Roba vecchia, ci fa sapere Casini, ed è proprio di roba vecchia che voglio parlare oggi.
La situazione italiana è come un barca alla deriva in un bosco: funziona poco, male e perlopiù si lascia trasportare dagli eventi, senza decidere. Un miracolo metafisico, insomma.
Da un lato abbiamo il Presidente del Consiglio travolto da scandali e processi che anzichè dimmettersi preferisce tentare di attaccare chi lo accusa, spesso in maniera raffazzonata ai confini del cabaret. L’ultima, in ordine di tempo, è che la minorenne coinvolta nei suoi festini in realtà era maggiorenne all’epoca dei fatti: è bastata una rapida occhiata al passaporto della signorina per smentirlo a tempo zero.

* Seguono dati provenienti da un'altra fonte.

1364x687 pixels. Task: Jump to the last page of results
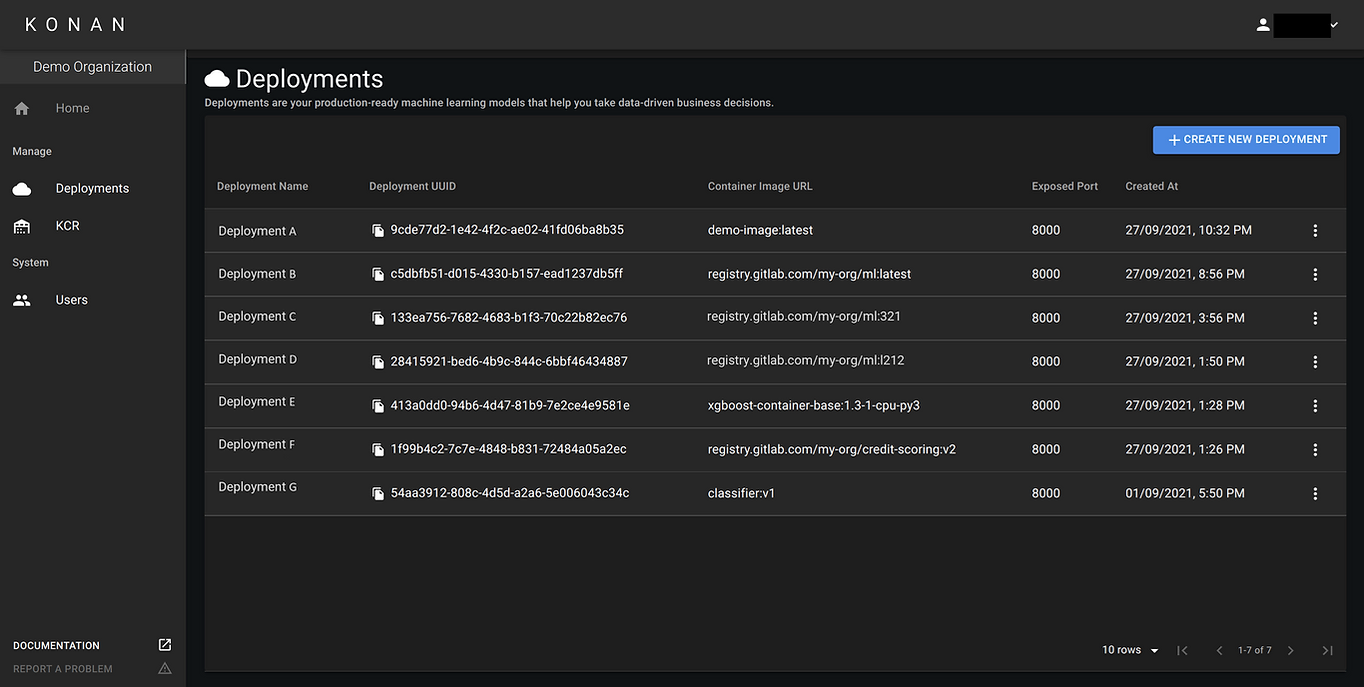1327,651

In centro le cose non vanno meglio: l’area cattolica è popolata da loschi figuri specializzati nel difendere l’indifendibile. Il Presidente del Consiglio bestemmia? E noi contestualizziamo! Il Presidente del Consiglio paga prostitute minorenni? E noi contestualizziamo! OK che vi ha scontato l’ICI, ma non sarebbe il caso di accorgersi che qualcosa non va? O forse siete troppo impegnati a nascondere i vostri panni sporchi?

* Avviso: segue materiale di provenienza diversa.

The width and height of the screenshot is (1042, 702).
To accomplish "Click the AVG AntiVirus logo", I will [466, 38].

Ma veniamo all’opposizione. Non dico “sinistra” perché lo stesso concetto ormai è scomparso, usiamo un termine un po’ più fiume. L’opposizione ha una sola idea: mandare a casa Silvio. Punto. Fine. OK, è meglio di niente, ma possibile che non vi sia venuto in mente che il Duca Duce Nanodagiardino di Arcore può essere mandato a casa solo in un modo? Quale? Ve lo spiego io: (rullo di tamburi) facendo un programma politico sensato. Guardatevi attorno, individuate tutto quello che in Italia non funziona e proponete alternative. Se tutto il vostro programma si ferma a un “mandiamolo a casa” beh, preparatevi a perdere.
Siamo un paese alla deriva in mano a quattro arzilli vecchietti che si riempono la bocca con frasi fatte tipo “largo ai giovani”, per poi negare a questi tutte le opportunità di dire qualcosa perché troppo giovani. L’attuale classe politica è una metastasi, radicata nel tessuto statale e con nessuna voglia di perdere privilegi.
Ma in fondo agli italiani sta bene così, ed è per questo che se si votasse domani avremmo ancora il buon Silvio a capo dell’apparato geriatrico che passa sotto il nome di “governo”.